■ **The task**
List each line of the data that holds the string "computer", please.

■ **Data extract**

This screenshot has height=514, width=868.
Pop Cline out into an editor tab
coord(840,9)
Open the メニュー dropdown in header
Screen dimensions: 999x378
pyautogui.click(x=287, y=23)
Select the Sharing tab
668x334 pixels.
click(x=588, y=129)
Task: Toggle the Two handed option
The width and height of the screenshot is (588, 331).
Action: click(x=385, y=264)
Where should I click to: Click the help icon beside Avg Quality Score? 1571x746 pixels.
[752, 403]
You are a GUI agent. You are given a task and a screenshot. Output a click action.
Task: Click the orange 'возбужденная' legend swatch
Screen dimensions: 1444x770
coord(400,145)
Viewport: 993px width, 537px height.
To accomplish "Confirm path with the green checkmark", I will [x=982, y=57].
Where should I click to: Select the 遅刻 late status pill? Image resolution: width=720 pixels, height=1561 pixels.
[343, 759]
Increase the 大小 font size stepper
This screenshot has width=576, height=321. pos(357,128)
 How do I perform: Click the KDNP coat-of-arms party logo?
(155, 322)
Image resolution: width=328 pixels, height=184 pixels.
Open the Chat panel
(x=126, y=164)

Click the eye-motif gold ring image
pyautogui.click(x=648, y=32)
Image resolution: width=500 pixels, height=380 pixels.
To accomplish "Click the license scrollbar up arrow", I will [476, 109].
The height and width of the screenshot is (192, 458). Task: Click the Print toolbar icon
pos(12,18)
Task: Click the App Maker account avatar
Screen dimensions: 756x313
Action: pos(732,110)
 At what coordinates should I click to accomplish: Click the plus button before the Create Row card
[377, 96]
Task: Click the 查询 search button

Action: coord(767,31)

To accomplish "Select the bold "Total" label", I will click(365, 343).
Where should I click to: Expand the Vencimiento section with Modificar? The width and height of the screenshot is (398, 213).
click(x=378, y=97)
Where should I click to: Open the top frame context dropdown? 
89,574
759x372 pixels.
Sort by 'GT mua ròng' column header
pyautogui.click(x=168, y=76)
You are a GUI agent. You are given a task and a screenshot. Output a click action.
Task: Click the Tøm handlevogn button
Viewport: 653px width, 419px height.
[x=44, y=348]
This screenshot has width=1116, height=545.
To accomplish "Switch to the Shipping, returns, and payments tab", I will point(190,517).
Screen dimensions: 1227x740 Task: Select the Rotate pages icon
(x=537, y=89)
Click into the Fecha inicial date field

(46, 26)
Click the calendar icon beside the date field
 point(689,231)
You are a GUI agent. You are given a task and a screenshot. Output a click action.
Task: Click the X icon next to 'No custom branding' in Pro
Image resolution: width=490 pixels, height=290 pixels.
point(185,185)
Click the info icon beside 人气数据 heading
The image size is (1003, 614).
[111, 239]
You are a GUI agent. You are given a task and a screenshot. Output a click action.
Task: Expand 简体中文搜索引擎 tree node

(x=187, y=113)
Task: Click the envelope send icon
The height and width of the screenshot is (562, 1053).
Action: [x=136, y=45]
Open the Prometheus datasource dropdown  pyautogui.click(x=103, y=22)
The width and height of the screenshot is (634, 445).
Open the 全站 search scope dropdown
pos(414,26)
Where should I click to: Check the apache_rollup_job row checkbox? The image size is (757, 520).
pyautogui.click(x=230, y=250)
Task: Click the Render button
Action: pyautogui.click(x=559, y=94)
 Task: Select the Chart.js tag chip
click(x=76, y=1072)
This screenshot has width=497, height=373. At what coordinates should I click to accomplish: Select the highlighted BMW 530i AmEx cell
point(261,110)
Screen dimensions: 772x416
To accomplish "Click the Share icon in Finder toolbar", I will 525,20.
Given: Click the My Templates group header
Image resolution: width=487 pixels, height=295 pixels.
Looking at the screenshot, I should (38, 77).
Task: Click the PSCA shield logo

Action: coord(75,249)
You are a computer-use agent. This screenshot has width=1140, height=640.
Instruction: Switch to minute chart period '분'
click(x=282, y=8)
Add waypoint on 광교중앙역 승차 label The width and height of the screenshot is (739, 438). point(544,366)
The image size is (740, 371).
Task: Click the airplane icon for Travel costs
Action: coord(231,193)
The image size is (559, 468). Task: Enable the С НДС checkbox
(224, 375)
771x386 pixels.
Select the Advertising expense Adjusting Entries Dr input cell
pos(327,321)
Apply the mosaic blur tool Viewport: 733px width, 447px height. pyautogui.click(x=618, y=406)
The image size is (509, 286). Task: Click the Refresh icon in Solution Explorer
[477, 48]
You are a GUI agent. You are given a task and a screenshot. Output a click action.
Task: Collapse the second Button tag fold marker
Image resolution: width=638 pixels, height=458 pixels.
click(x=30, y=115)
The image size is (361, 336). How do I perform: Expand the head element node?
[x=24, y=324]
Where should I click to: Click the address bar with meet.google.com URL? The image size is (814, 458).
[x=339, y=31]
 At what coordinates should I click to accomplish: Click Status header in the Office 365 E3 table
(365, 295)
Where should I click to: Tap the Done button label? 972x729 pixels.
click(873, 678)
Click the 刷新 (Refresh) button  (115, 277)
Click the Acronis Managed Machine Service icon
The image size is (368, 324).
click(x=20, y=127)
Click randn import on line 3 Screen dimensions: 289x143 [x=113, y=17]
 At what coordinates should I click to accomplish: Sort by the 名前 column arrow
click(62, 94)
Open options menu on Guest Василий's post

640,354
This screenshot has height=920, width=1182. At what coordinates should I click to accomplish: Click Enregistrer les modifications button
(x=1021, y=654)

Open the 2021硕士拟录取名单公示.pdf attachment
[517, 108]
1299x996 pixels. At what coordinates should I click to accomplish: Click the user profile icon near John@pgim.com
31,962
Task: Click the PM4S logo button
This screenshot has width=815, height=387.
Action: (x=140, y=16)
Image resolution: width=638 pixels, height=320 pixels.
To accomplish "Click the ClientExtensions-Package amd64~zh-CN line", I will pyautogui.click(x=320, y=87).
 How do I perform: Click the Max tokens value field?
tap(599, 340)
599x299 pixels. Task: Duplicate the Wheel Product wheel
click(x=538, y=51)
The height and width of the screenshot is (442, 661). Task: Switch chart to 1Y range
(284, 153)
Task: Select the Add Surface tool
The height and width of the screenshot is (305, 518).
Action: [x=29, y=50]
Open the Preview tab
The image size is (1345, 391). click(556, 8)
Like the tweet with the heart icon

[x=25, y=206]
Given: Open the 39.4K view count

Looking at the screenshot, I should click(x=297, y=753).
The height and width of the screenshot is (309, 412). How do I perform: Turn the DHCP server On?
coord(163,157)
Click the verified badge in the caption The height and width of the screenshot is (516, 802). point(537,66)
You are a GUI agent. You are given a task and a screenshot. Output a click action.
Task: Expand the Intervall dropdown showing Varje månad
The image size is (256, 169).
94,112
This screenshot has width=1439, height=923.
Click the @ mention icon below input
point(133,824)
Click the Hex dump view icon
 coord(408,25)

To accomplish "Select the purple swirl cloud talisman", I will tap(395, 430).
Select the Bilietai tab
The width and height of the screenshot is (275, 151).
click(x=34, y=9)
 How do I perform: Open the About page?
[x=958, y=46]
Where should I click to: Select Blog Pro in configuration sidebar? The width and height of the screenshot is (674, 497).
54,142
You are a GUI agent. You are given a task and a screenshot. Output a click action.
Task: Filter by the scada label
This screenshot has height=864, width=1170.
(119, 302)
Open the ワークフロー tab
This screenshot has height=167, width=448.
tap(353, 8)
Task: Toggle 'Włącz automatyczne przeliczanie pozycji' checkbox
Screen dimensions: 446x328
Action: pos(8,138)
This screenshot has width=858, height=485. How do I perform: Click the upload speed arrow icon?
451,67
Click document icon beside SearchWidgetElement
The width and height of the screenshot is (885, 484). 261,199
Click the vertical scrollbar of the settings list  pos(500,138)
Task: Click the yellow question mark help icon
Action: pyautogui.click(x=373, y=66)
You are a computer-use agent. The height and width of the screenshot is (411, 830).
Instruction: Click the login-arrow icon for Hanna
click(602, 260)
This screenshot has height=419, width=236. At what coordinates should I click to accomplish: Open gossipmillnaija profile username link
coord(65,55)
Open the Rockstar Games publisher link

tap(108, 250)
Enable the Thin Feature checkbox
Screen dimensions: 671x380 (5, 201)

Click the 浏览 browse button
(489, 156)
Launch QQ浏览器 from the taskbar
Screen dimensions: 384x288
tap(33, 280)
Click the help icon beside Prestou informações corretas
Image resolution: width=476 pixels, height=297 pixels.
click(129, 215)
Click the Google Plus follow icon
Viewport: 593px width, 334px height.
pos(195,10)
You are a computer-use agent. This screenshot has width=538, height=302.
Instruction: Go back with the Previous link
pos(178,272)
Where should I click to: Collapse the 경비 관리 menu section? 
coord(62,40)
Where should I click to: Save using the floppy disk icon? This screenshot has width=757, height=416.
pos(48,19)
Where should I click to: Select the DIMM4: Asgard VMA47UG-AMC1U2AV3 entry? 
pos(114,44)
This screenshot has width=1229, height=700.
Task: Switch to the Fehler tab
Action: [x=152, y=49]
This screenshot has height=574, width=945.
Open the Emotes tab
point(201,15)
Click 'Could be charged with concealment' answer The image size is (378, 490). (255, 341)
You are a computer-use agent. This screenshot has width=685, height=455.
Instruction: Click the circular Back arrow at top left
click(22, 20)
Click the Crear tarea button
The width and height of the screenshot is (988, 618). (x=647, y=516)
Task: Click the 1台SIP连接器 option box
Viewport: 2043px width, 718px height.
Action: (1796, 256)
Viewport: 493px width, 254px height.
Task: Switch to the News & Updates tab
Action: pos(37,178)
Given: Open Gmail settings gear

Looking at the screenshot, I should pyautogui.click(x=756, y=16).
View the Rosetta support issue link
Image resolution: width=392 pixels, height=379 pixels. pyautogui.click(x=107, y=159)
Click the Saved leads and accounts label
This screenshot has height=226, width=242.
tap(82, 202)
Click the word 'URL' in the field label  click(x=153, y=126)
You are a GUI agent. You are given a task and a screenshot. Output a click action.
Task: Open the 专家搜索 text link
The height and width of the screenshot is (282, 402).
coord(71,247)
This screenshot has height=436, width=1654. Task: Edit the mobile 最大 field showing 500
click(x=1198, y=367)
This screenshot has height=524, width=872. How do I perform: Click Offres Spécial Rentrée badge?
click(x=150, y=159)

■ **Exercise answer**
You are a computer-use agent. This screenshot has width=1140, height=640.
You are a computer-use agent. The height and width of the screenshot is (411, 830).
You are a computer-use agent. This screenshot has width=538, height=302.
You are a computer-use agent. This screenshot has width=685, height=455.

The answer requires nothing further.